Poor Chloe was a neurotic mess. She desperately wanted attention, and followed me around meowing pitifully. Yet when I would reach out to pet her she would yelp in terror and run away. I had tried everything for several months to no avail so I decided to follow my vet's advice.

I looked through the Flower Essence Repertory published by the Flower Essence Society, tuned into my inner guidance and finally chose Mariposa Lily. This essence is supposed to help heal the hurt of early childhood abandonment and difficulties with mother-child bonding. Chloe loved taking it and asked for more long after I thought the remedy had done its work. It had a dramatic effect. The very first day I gave it to her she stopped chasing me around the house and let me pet her while she relaxed in her bed. A week later she curled up in my bed with me for the first time. I still had a neurotic cat but she was much happier and relatively calm.

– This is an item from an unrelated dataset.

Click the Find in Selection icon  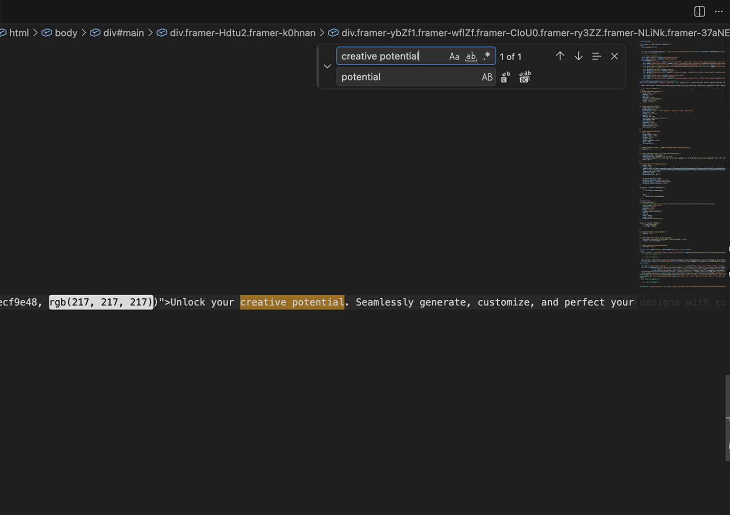click(x=596, y=56)
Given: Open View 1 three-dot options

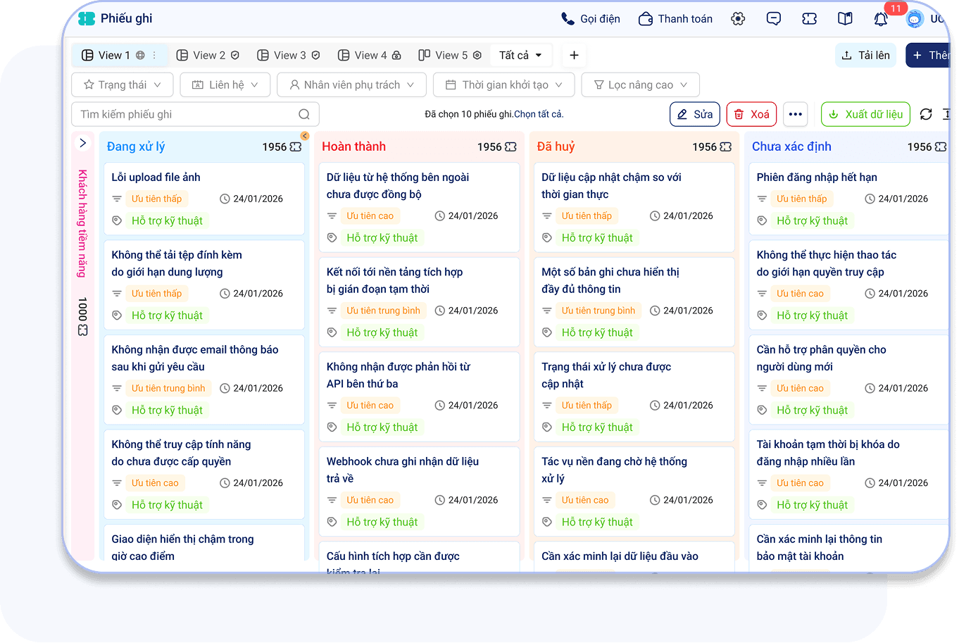Looking at the screenshot, I should (x=155, y=55).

An unexpected result was that within a month her coat, which used to be greasy and full of dandruff, became fluffy, thick and beautiful and her tendency to wheeze and cough disappeared. My vet couldn't explain that but, according to Chinese medicine, skin disorders are sometimes related to undischarged grief lodged in the Lung meridian. I was not giving Chloe any other special treatment during this time. My theory is that the essence helped her release the emotional stress of her time in captivity so her physical health could return. Her immune system became much better as a result as well.

This experience was the first real evidence I had that there was more to flower essences than a placebo effect. After all, a cat could not know what the essence was for. So I decided to put them to a real test in my own life.

And that launched a journey I have never come back from! (I'll share more as time goes on.)